There is also a zipfile of all the code examples.

Getting Started Testing
Goals

Writing correct code is complicated, it’s hard. How do you know when you’ve gotten it right, and how do you know your code has stayed right even after you’ve changed it?

The best we know to do this is with automated testing. Testing is a large topic, with its own tools and techniques. It can be overwhelming.

In this talk, I will show you how to write automated tests to test your Python code. I’ll start from scratch. By the time we’re done here, you should have a mystery-free view of the basics and even a few advanced techniques, of automated testing.

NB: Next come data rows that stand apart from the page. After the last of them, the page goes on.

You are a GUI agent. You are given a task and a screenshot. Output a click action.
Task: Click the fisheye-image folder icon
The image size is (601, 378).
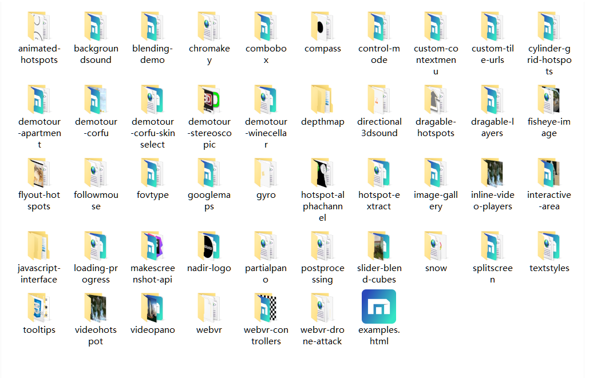coord(549,100)
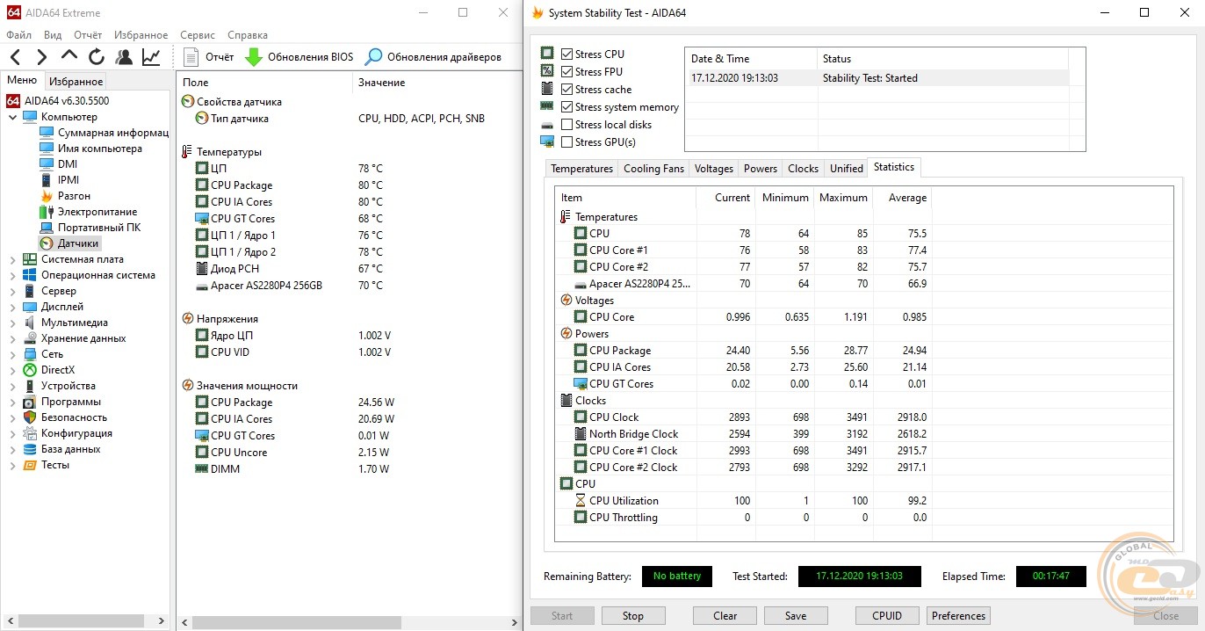Open the Отчёт report toolbar icon
Screen dimensions: 1205x631
[191, 57]
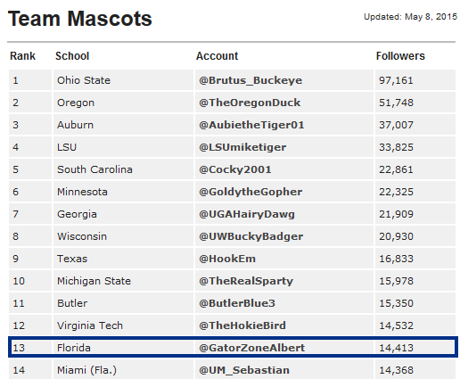Open the @Cocky2001 account link
Viewport: 460px width, 379px height.
click(x=235, y=169)
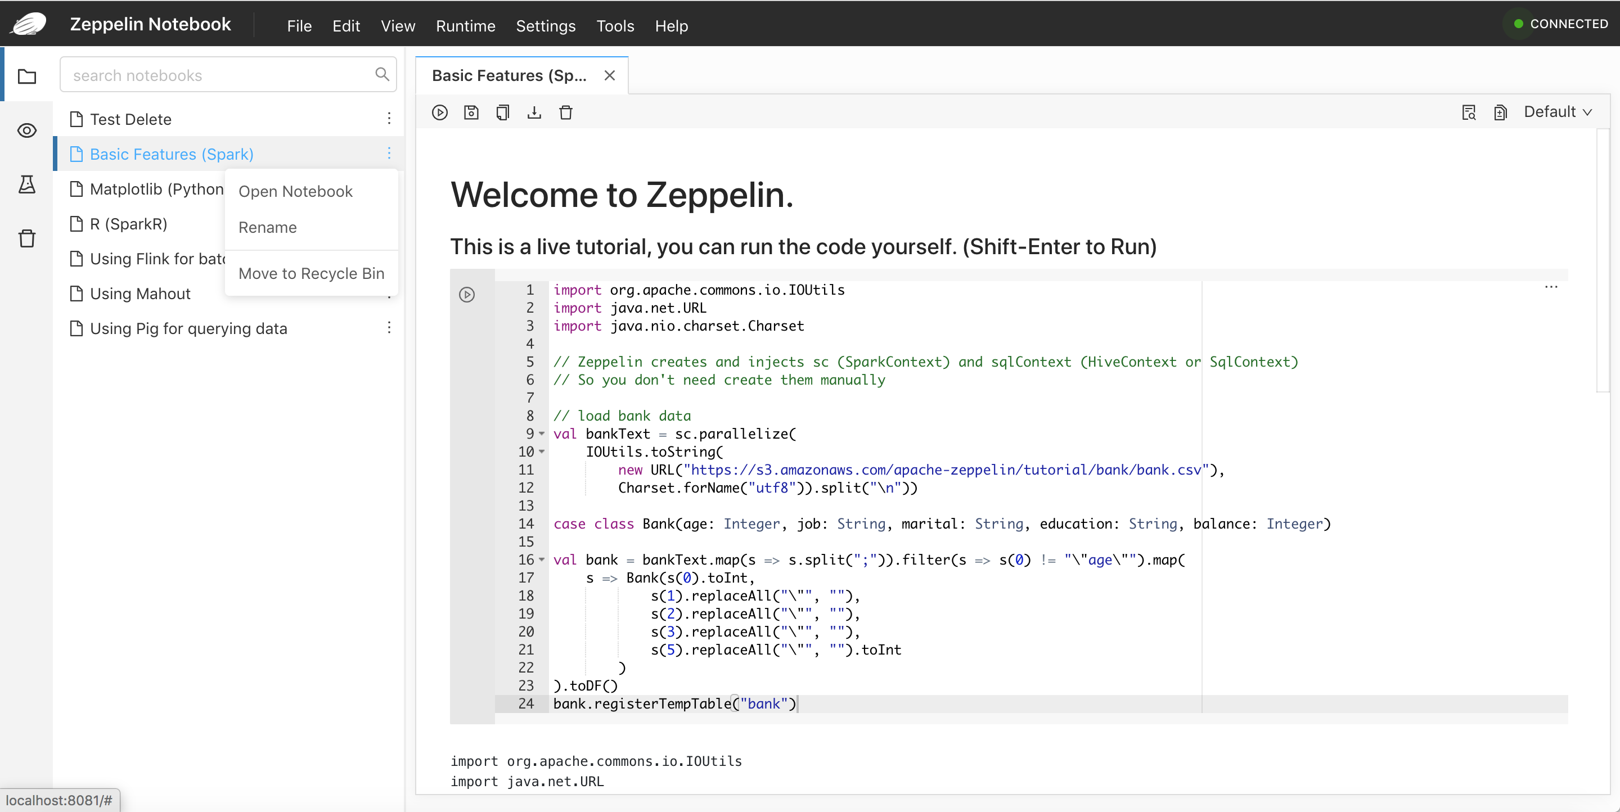The width and height of the screenshot is (1620, 812).
Task: Open the Runtime menu
Action: tap(465, 26)
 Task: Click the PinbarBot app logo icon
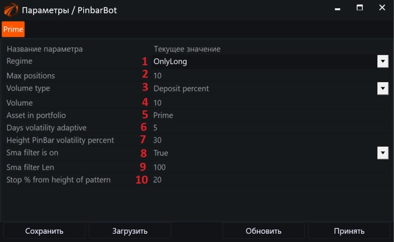tap(10, 10)
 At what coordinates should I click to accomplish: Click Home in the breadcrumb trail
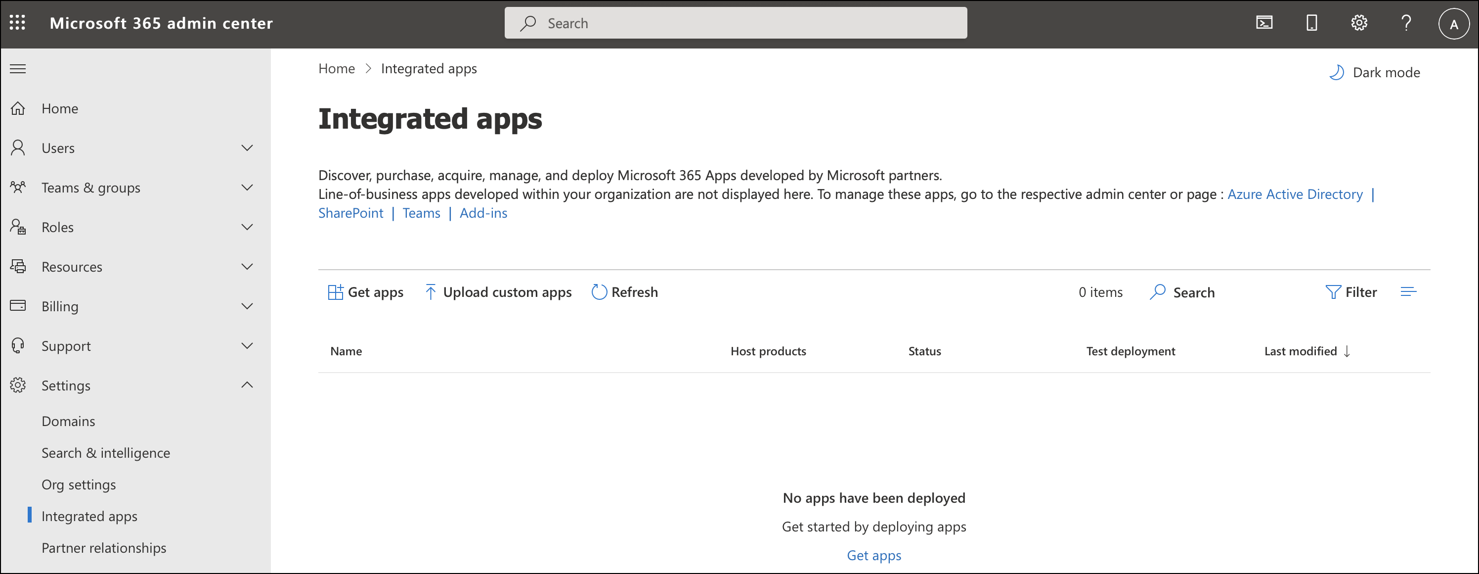[336, 68]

I’ll include some pointers off to more advanced or exotic techniques, but you will have a good set of tools if you follow the methods shown here.

Why test?

My main point here isn’t to convince you to test, I hope you are reading this because you already know you want to do it. But I have to say at least a little bit about why you should test.

Automated testing is the best way we know to determine if your code works. There are other techniques, like manual testing, or shipping it to customers and waiting for complaints, but automated testing works much better than those ways.

Although writing tests is serious effort that takes real time, in the long run it will let you produce software faster because it makes your development process more predictable, and you’ll spend less time fighting expensive fires.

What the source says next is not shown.